[T]ourists it seems, still think of the traditional London cab as an iconic symbol of London. It was rather reassuring to me for when I was contacted by Amandine late last year who was working for a French publisher of tourist guides wanting to include a London cabbie in this year’s French London guide.
My return to London after the New Year break was not to sit on a rank, at this the quietest time of the year, in the forlorn hope of getting a fare. No today I was to be interviewed and spend time being photographed beside my cab.
Amandine, I was relieved to discover spoke perfect English, just as well for I can just about order a coffee in French.
After meeting outside Leadenhall Market we drove to Westminster Abbey and parked in the forecourt outside the south entrance. The Abbey is too large a building to be photographed at such close quarters, but in winter with the trees stripped of their leaves, the Sanctuary, to give it its correct title, is perfectly positioned to photograph Big Ben in the distance.
It was not long before the photographer; Régis and his assistant Caroline were being asked for a photography permit. We were informed that this land was owned by the Abbey.
For a place of worship needing £150,000 a day just to maintain the fabric of the building, one would think publicity would be embraced.
After a short period of discussion it transpired that while the Abbey is trying to forge stronger bonds with Rome, entente cordiale seems not one of their priorities.
With the cost of travel falling year-on-year the tourism industry has found it much tougher to attract to London the much needed Euro and Dollar, and yet no-one seems prepared to support the very unique aspects of our Capital.
The old Routemaster bus was replaced by a German bendy bus seen in many towns in Europe. After much public debate a token route is now maintained.
Drive around central London and every tourist want to be photographed opening a red telephone box. With their demise with the advent of the mobile phone, we are left with a stock of dirty boxes advertising ‘adult services’. How much would it cost to clean them up?

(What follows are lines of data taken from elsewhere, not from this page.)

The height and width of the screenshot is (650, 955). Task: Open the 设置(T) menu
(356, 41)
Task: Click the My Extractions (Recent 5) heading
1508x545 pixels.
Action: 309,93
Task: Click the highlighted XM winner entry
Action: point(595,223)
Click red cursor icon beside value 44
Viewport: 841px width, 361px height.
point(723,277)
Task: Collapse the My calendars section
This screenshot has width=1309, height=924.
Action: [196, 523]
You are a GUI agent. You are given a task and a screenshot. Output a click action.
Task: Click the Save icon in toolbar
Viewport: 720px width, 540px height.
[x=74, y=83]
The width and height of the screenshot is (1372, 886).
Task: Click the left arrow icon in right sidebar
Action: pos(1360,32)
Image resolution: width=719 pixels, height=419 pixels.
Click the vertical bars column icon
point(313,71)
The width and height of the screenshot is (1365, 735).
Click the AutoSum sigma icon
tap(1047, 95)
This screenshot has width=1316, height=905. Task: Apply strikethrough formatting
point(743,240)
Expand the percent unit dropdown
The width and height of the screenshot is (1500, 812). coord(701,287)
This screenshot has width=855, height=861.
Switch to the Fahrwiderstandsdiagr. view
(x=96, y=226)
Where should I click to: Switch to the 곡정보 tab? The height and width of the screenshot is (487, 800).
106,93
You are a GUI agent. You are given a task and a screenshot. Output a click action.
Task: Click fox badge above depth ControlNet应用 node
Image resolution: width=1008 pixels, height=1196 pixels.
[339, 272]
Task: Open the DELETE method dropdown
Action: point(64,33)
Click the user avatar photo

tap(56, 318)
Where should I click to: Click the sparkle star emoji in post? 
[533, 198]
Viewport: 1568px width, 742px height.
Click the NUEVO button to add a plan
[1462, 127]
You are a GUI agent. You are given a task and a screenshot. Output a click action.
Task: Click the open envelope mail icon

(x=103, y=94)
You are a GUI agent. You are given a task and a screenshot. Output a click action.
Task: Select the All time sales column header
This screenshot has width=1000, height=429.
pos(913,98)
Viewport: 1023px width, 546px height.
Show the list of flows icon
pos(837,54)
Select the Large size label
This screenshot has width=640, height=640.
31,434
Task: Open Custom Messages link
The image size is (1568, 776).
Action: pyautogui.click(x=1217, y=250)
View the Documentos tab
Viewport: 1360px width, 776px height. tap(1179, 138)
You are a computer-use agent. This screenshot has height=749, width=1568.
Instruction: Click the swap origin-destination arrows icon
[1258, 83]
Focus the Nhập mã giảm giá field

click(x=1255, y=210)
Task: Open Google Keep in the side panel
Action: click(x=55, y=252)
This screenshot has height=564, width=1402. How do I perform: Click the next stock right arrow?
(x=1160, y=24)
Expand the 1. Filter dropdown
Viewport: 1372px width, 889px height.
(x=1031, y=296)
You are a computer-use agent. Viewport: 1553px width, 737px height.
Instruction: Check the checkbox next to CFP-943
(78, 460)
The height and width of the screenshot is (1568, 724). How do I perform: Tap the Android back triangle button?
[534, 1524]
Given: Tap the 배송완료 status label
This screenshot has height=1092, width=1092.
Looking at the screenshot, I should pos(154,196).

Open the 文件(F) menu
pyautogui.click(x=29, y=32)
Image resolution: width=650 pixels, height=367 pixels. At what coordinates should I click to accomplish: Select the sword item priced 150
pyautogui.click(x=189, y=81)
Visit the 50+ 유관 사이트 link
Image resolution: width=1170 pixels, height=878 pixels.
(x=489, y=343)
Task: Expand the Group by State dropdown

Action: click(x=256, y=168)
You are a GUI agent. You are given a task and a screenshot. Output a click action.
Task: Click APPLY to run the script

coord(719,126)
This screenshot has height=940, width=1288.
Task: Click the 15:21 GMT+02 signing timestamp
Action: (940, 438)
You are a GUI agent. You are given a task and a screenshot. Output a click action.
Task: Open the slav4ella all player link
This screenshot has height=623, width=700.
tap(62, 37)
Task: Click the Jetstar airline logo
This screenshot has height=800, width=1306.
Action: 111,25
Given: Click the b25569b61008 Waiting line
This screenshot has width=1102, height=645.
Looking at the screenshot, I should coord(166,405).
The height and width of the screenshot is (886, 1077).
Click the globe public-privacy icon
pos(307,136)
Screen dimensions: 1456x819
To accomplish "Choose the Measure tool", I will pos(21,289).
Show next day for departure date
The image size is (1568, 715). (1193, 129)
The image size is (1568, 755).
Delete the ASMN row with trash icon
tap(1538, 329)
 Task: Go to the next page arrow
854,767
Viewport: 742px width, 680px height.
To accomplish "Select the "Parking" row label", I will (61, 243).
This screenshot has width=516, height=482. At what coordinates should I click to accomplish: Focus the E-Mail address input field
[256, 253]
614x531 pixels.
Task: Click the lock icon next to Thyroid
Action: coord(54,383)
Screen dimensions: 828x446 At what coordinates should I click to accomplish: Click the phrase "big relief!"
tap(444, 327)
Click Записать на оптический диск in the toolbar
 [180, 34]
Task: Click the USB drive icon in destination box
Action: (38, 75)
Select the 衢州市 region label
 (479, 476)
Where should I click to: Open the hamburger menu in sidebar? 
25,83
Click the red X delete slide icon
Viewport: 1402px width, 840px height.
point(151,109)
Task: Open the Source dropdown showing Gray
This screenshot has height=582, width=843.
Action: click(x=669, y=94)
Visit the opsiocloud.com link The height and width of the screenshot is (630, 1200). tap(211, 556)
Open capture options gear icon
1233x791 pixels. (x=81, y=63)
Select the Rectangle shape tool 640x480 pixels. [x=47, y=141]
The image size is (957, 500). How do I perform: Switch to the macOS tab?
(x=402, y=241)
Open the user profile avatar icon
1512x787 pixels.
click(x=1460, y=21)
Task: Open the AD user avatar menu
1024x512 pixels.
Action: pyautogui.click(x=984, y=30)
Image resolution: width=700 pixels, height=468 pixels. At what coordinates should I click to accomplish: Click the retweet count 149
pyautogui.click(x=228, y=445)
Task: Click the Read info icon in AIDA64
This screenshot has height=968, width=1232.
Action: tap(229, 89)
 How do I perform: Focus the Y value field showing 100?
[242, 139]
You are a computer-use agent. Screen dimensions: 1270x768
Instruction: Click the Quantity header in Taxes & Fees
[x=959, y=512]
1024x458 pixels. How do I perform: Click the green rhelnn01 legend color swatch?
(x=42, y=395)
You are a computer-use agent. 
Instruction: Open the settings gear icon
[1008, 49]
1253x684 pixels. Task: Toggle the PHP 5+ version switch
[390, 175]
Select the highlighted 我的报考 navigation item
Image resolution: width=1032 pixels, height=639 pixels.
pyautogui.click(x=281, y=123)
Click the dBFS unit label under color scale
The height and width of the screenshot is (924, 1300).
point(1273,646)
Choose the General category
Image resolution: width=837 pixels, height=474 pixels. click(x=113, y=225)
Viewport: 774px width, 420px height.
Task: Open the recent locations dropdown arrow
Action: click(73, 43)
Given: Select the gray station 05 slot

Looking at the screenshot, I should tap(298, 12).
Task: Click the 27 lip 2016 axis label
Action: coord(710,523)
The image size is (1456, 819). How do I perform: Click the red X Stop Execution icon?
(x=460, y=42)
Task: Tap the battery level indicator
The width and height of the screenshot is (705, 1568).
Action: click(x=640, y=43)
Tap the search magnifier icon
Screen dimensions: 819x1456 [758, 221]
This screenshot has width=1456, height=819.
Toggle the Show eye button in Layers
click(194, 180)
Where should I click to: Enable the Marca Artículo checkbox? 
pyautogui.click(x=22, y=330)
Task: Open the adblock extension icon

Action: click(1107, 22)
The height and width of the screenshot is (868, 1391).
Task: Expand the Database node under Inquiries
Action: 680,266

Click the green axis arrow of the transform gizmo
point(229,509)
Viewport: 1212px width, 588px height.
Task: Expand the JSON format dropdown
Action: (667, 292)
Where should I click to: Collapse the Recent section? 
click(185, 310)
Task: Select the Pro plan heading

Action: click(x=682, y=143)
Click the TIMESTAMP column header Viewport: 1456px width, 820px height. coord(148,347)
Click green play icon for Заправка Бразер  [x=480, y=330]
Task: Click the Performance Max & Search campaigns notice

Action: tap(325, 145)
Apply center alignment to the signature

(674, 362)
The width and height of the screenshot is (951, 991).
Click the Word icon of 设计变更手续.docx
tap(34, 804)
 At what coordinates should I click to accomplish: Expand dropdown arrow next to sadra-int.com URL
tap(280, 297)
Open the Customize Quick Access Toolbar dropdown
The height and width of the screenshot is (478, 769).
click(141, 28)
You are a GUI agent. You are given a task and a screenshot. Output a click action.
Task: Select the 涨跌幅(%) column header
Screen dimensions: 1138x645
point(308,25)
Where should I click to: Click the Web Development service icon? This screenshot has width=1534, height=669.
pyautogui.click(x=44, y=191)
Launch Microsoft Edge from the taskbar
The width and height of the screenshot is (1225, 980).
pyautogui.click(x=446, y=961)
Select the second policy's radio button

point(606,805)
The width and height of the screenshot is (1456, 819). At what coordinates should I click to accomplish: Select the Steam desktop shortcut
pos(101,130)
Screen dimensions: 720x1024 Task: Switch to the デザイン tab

Now we can see on the horizon the demise of the traditional London cab. Its predecessors the Fairway and FX Series are being withdrawn from service now deemed to pollute London’s atmosphere. While the manufacturer of the current model has been placed into administration as a buyer is sought, although many in the trade feel that it is the end for the black cab.
The only current alternative is a converted van from a German manufacturer, the like of which could be seen around the world. The Queen’s Diamond Jubilee and the highly successful 2012 Olympics have shown London in the best light for a generation, now is not the time to sit back and wait for the world to come to us.
We need red buses, red telephone boxes and yes, at this time we should have a colour prejudice – black cabs.